Cependant, cette dynamique se heurte à la réalité électorale. Dans des régions ayant massivement voté pour la sortie en 2016, comme le Nord-Ouest de l’Angleterre, les positions pro-européennes restent minoritaires. La montée en puissance du parti Reform UK, héritier des thèses souverainistes, rappelle les risques politiques d’un revirement sur le Brexit.
L’UE, un partenaire relégué au second plan
Sur le continent, le Brexit n’est plus une priorité. Depuis 2022, l’agenda européen est dominé par des enjeux stratégiques majeurs : la guerre en Ukraine, la compétitivité face aux États-Unis et à la Chine, ou encore la refonte du marché unique. Dans ce contexte, le Royaume-Uni n’occupe plus la place centrale qu’il avait durant les négociations de 2016.
Seule la dimension sécuritaire fait exception. Le Royaume-Uni reste un acteur clé de la défense européenne, notamment via son soutien militaire à l’Ukraine et son rôle au sein de l’OTAN. Cette coopération, formalisée lors du sommet UE-Royaume-Uni de mai 2025, illustre la persistance de liens stratégiques malgré les divergences politiques.
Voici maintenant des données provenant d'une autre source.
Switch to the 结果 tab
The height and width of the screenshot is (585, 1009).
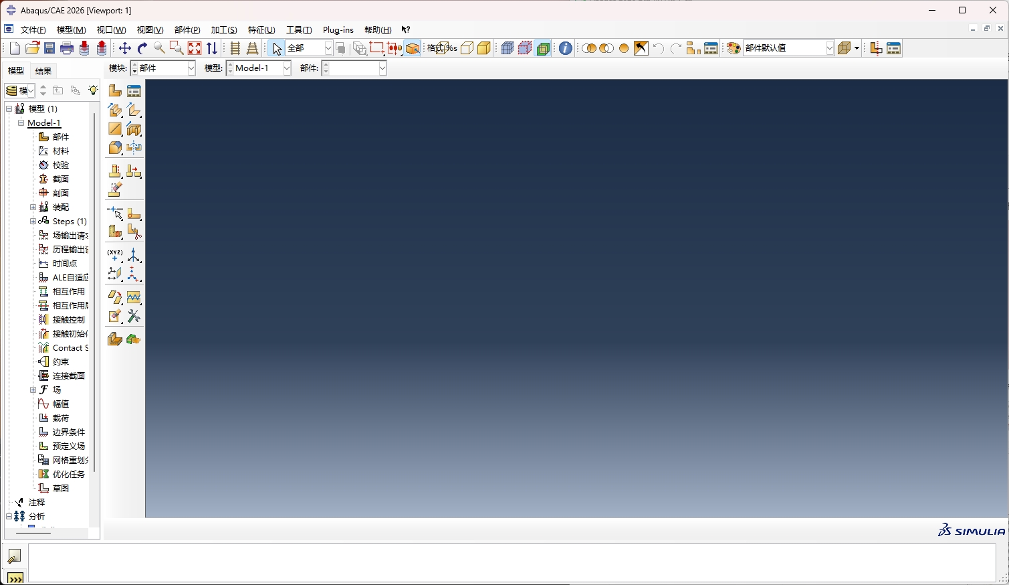[43, 70]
Un rapprochement possible, mais sous conditions
Les deux parties partagent désormais un intérêt objectif à un rapprochement, mais les obstacles restent nombreux. À Londres, le coût politique d’une remise en cause du Brexit reste élevé, tandis qu’à Bruxelles, la priorité est donnée à la consolidation des politiques européennes. La question d’un éventuel retour du Royaume-Uni dans l’UE, bien que soutenue par une partie de l’opinion, se heurte à des réalités institutionnelles et politiques complexes.
Dans l’attente d’une clarification, le paradoxe persiste : le Royaume-Uni cherche à renouer avec l’UE, mais les deux parties peinent à trouver un langage commun pour y parvenir.